WHAT YOU ARE ASKED TO DO
The finished copy should match every record exactly and contain no pictures.

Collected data
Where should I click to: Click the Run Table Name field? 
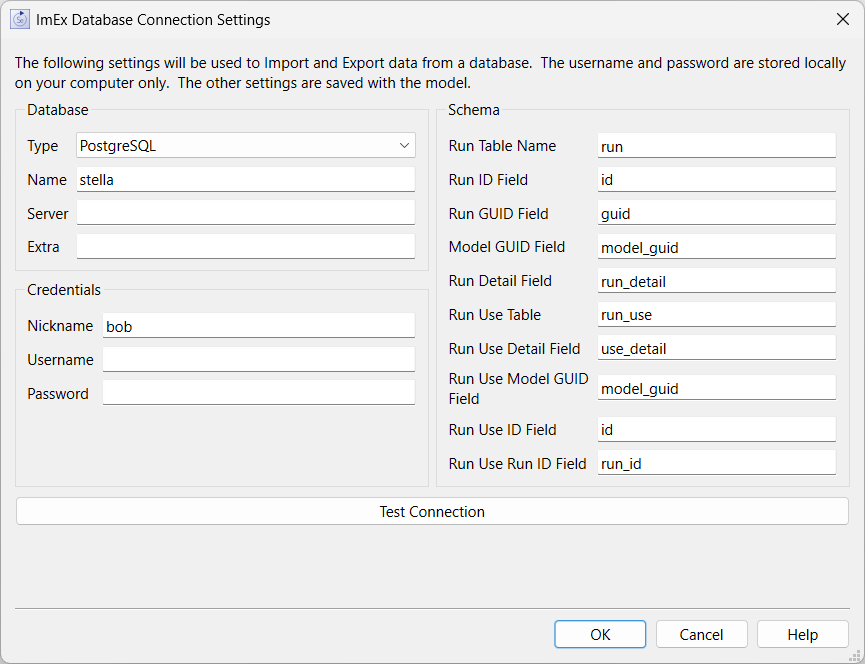(717, 146)
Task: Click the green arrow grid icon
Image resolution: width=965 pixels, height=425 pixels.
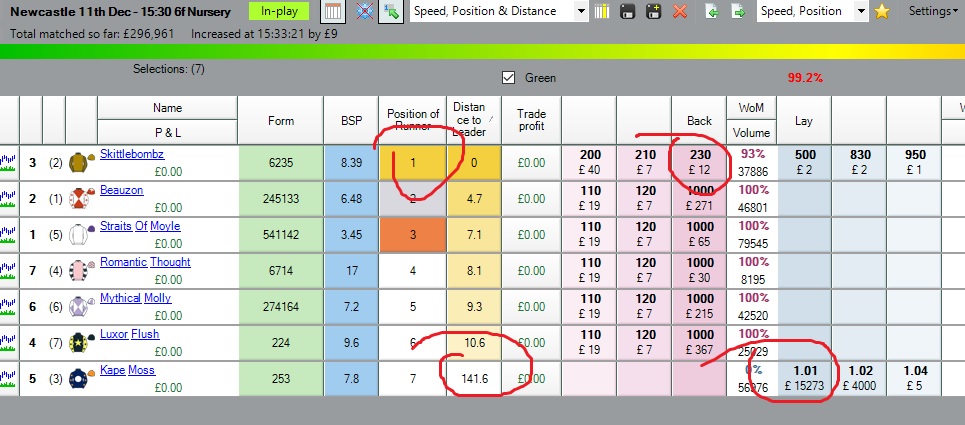Action: (x=391, y=12)
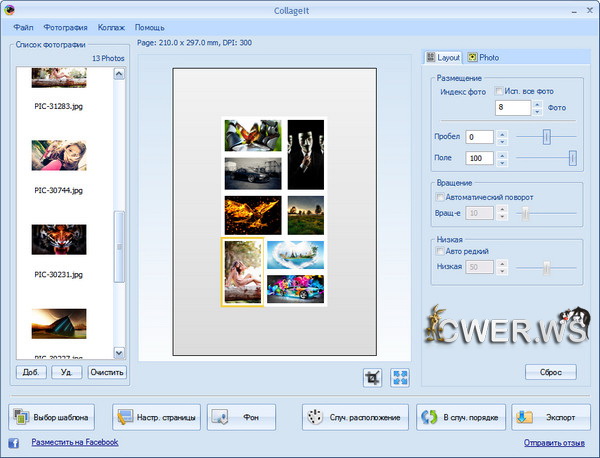This screenshot has height=458, width=600.
Task: Export collage with Экспорт button
Action: tap(550, 417)
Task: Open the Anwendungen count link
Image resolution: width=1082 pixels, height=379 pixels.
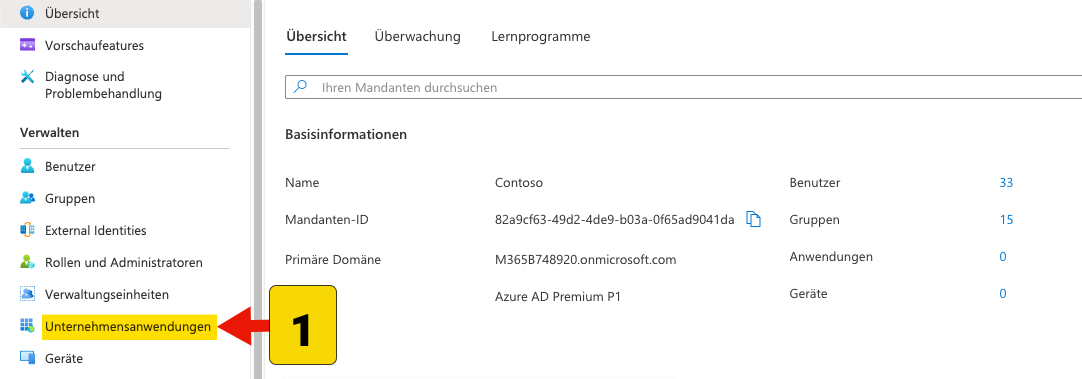Action: click(1003, 257)
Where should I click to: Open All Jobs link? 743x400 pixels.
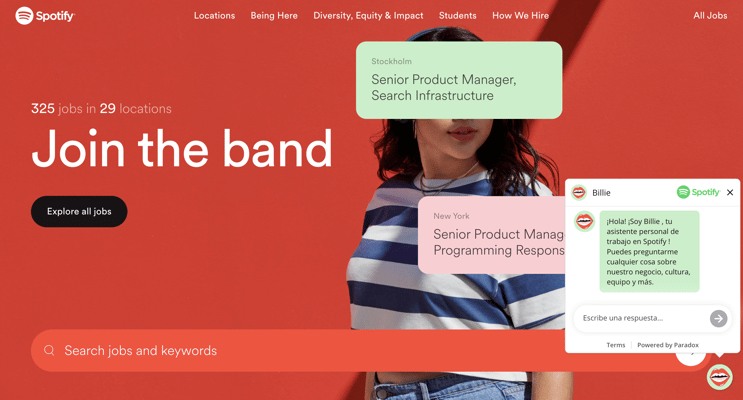[710, 16]
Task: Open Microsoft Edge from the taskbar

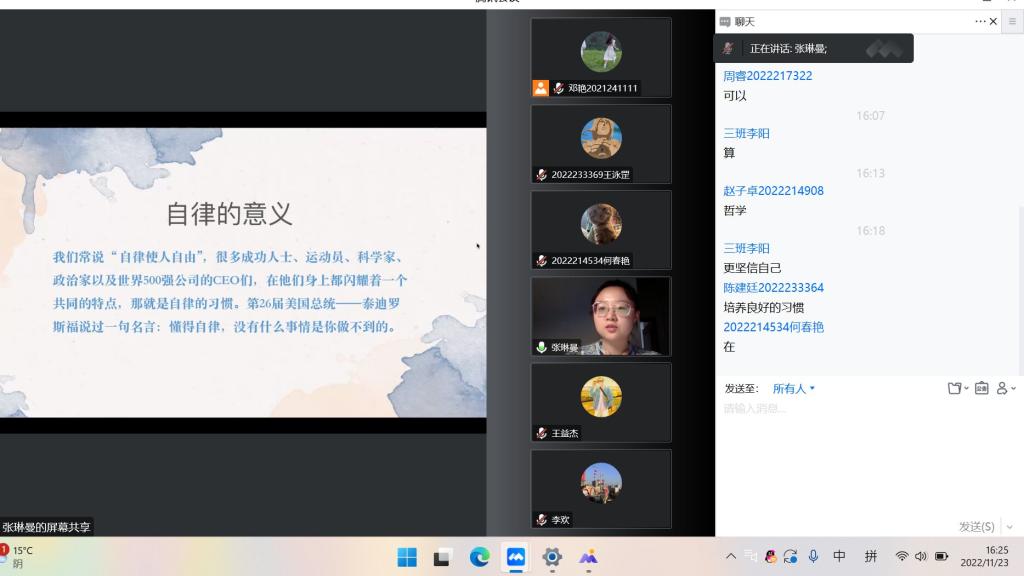Action: pos(480,557)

SOLUTION TO THE PROBLEM
Where should I click to: Click the Run Table Name field? 
(717, 146)
Task: Click the green arrow grid icon
Image resolution: width=965 pixels, height=425 pixels.
Action: (x=391, y=12)
This screenshot has height=458, width=600.
Task: Export collage with Экспорт button
Action: tap(550, 417)
Task: Open the Anwendungen count link
Image resolution: width=1082 pixels, height=379 pixels.
Action: click(1003, 257)
Where should I click to: Open All Jobs link? 743x400 pixels.
[710, 16]
Task: Open Microsoft Edge from the taskbar

Action: pos(480,557)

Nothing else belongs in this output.